In January, Campbell, who is president of the university's Chemistry/Biochemistry Graduate Student Organization, helped his department host a two-day American Chemical Society workshop designed to inform doctoral students of the various career options available to them after they receive their degrees.
"Preparing for Life After Graduate School" (PfLAGS, for short) is a workshop sponsored jointly by ACS's Office of Graduate Education and Department of Career Management & Development.
"Most graduate programs in chemistry do an excellent job of training students to do research," Joel Shulman says. "But many graduate departments do not do a very good job of training students to take research jobs in industry." Schulman, an adjunct professor of chemistry at the University of Cincinnati, has been facilitating PfLAGS workshops at Ph.D.-granting universities around the country. "We wanted this workshop to complement what universities already do well and add some of the vocational aspects of chemistry," he explains.
Although the workshop has an industry focus, students who plan to pursue a career in academia can also benefit from participating. "Even if they know they want to take an academic position, the majority of their students will work in industry, so it's good for academics to have a perspective of industrial research," Shulman explains.
The first day of the workshop covers the similarities and differences among working in academia, industry, and government. Participants are also told about the complementary skills needed to be successful in the workplace, such as understanding the culture of an organization and understanding patents and intellectual property. The second day offers an overview of the job-search process, tips for preparing a résumé and cover letter, and practical advice for on-site interviews. A third day, which is optional in this workshop, includes résumé reviews and mock interviews.
To balance the program with an academic perspective at the University of Maryland workshop, several of the chemistry professors from the department shared their personal experiences. Mike Doyle, chair of the department, spoke about his experience teaching at a four-year college; John Fourkas told attendees what they could expect during their first five years as a university professor; and Amy Mullin offered advice on how to land a postdoctoral position.
The idea for starting this series of workshops came out of a one-credit graduate course that Shulman began teaching at the University of Cincinnati after he retired from Procter & Gamble in 2001. He spent the last eight of his 31 years at P&G as manager of technical recruiting and had seen firsthand just how unprepared graduate students generally are for a career in industry.

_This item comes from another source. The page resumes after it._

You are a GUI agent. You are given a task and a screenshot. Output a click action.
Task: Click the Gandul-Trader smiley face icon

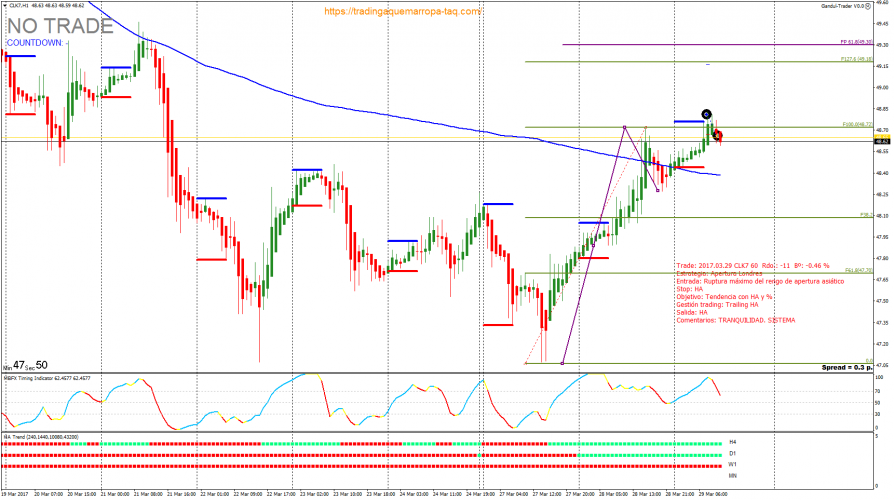tap(868, 6)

Three years ago, ACS's Office of Graduate Education and Department of Career Services asked Shulman whether he could turn this course into a two-day workshop that could be hosted by chemistry departments at Ph.D.-granting universities. The first workshop took place in December 2005 at the University of Wisconsin, Madison. Since then, the workshop has been held at roughly a dozen universities around the country. Shulman is one of several ACS career presenters who take turns running the workshops. All of the presenters have experience in industry. The next workshop will be held at the University of Rhode Island on March 18-19.
Campbell says he plans on returning to industry after he receives his Ph.D., but he hasn't ruled out a career in academia. He says the workshop gave him a better understanding of the responsibilities of a university professor.
Krupa Shukla, also a fourth-year grad student at Maryland, says the workshop answered many of her questions but also gave her more to think about. "I'm more scared, actually," she says. "I'm scared about where I will end up. Will I like the place I go to?"
Only time will tell. But at least Shukla is equipped with more of the knowledge she will need to make a sound decision.